Politik çatışmalar, terör olayları, finansal krizler… Bir yandan dünya daha belirsiz ve daha kırılgan bir hale geliyor, bir yandan da tüketici gelişiyor, değişiyor, yaşam tarzı farklılaşıyor… Markalar da hiç olmadığı kadar çok tüketicinin sesine kulak veriyor. Gelin bu yılı, geçtiğimiz dönemde yükselişe geçen ve önümüzdeki yıllarda da etkilerini hissetmeye devam edeceğimiz dört tüketici trendini hatırlayarak bitirelim. İşte 2016’dan moda dünyasına kalanlar:
Athleisure
Son on yılda spor giyimdeki büyüme (yüzde on), konfeksiyon ve ayakkabıdaki büyümenin (yüzde dört) çok daha üzerinde seyir ediyor. Başka bir deyişle, tüketici tercihini rahatlıktan yana kullanıyor ve böylece spor kıyafetler, spor salonlarının dışına taşıyor.
Genderless Fashion
İş dünyasında “fırsat eşitliği” söylemleri havada uçuşurken, “kıyafetin cinsiyeti mi olurmuş canım” diyen tüketiciler, moda sektöründe geleneksel kadın-erkek koleksiyon ayrımının masaya yatırılmasını sağlıyor. Kimi markalar, moda haftalarında kadın ve erkek koleksiyonlarını tek bir defilede tanıtıyor, kimisi ise “cinsiyetsiz” koleksiyonlarını piyasaya sunarak, “beğenen giyinsin” diyor. Cinsiyetsiz modaya olan ilgi, insanların genel anlamda daha dışavurumcu, daha açık ve daha kapsayıcı bir geleceğe olan özlemini adeta gözler önüne seriyor…
Plus-size Fashion
Moda basınında “büyük beden” ifadelerinin üç kat daha fazla kullanılmış olması öyle boşuna değil.
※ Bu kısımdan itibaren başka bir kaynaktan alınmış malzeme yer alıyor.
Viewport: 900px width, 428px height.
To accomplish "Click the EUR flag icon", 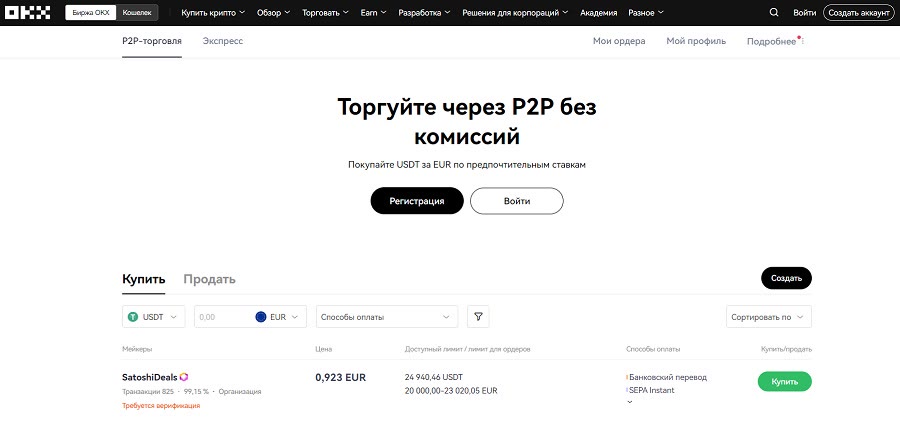I will 261,317.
Yuvarlak hatlar ve büyük bedenler artık üvey evlat muamelesi görmekten kurtuluyor; onlara özel tasarımlar çoğalıyor. Bu arada, kaç beden olursanız olun, kendi vücudunuz ile barışık olun emi
Modest Wear
Tesettür giyime olan rağbet artıyor. Global İslam Ekonomisi Raporu’nda yer alan bilgilere göre, muhafazakar giyim pazarının, 2020 yılına kadar 327 milyar dolar seviyesine ulaşacağı tahmin ediliyor. Uniqlo ve Dolce&Gabbana gibi markaların türban ve ferace koleksiyonları yapmasının nedeni de işte budur!
2017’de daha aydınlık bir dünyada buluşmak dileği ile.